By Kevin Meyer
I wasn't planning on wading into this whole Representative Anthony Weiner fiasco but the rationalization by his apologists has just gone too far. Luckily the brighter of his own party are beginning to realize that this isn't just a minor issue. I'm not being partisan – I'd make these exact same comments if the shoe was on the other foot – like it was for Congressman Christopher Lee a few months ago. At least that photo was above the waist – and he still resigned just a few hours after his failure was revealed.
Many people are saying that a person's sex life isn't the business of anyone else. Perhaps – but things change when you become a leader. At that point people are trusting you to make decisions for them, and decisions are based on character. Every guy deals with the constant struggle between the little head and the big head and the vast majority of us know which one to ultimately listen to. This isn't about Americans being too puritanical or about diving into someone's private life. It is about character.
There are even a few folks that are rationalizing the lying. For days Weiner flat out lied to his constituents, to the press, to his peers, and to the rest of us. Lying of any sort is a fireable offense in pretty much any organization, but some say lying is ok in this situation. Seriously? That's what put me over the edge. Where exactly does "this situation" end and others begin? Understanding that there is no such boundary requires character. Character creates trust. And that's the foundation of real leadership.
Character is not divisible. Thought patterns in the brain are not divisible. You cannot say a person has a high level of character in one area and forgive a lack of character in another. You cannot say a person can make great decisions in one aspect of life and be a complete idiot in another. It's the same brain. The differences are made consciously, and the fact that there are differences points directly at a lack of character. That's especially true when it wasn't one lapse of judgement but many. And we probably don't know everything yet.
Just a few days ago I wrote about Ohio State's fallen football coach, Jim Tressel. A great man and a great coach in many respects – except that he ignored serious ethical violations by his team.

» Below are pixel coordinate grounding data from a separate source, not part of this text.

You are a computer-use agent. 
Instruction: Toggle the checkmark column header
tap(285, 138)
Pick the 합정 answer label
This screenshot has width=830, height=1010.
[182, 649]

Since he's responsible for his team and knew of those violations, he also owned that ethical lapse. Because of that ethical lapse, a lack of character, we cannot consider him a great leader.
Bill George, the former CEO of Medtronic and currently a professor at Harvard Business School, also dove into Weinergate this week. He hits it on the head with how it relates to value-centered leadership:
Leading is high stress work. There is no way to avoid the constant challenges of being responsible for people, organizations, outcomes, and uncertainties in the environment. Leaders who move up have greater freedom to control their destinies, but also experience increased pressure and seduction.
Leaders can avoid these pitfalls by devoting themselves to personal development that cultivates their inner compass, or True North. This requires reframing their leadership from being heroes to being servants of the people they lead. This process requires thought and introspection because many people get into leadership roles in response to their ego needs. It enables them to transition from seeking external gratification to finding internal satisfaction by making meaningful contributions through their leadership.
Lean leaders understand the concept of True North, and most of us also embrace servant leadership. That's character, ethics, and humility. Knowing that you serve, not that you are served. That's especially true in politics where a politician is directly responsible to his constituents and to his peers.
Congressman Weiner may excite a lot of people, may have many great ideas, and probably would have had a great future. But he doesn't have a solid, fundamental character. Because of that he doesn't deserve the trust of his constituents, peers, and the rest of the public. And that's why he is not and should not be a leader.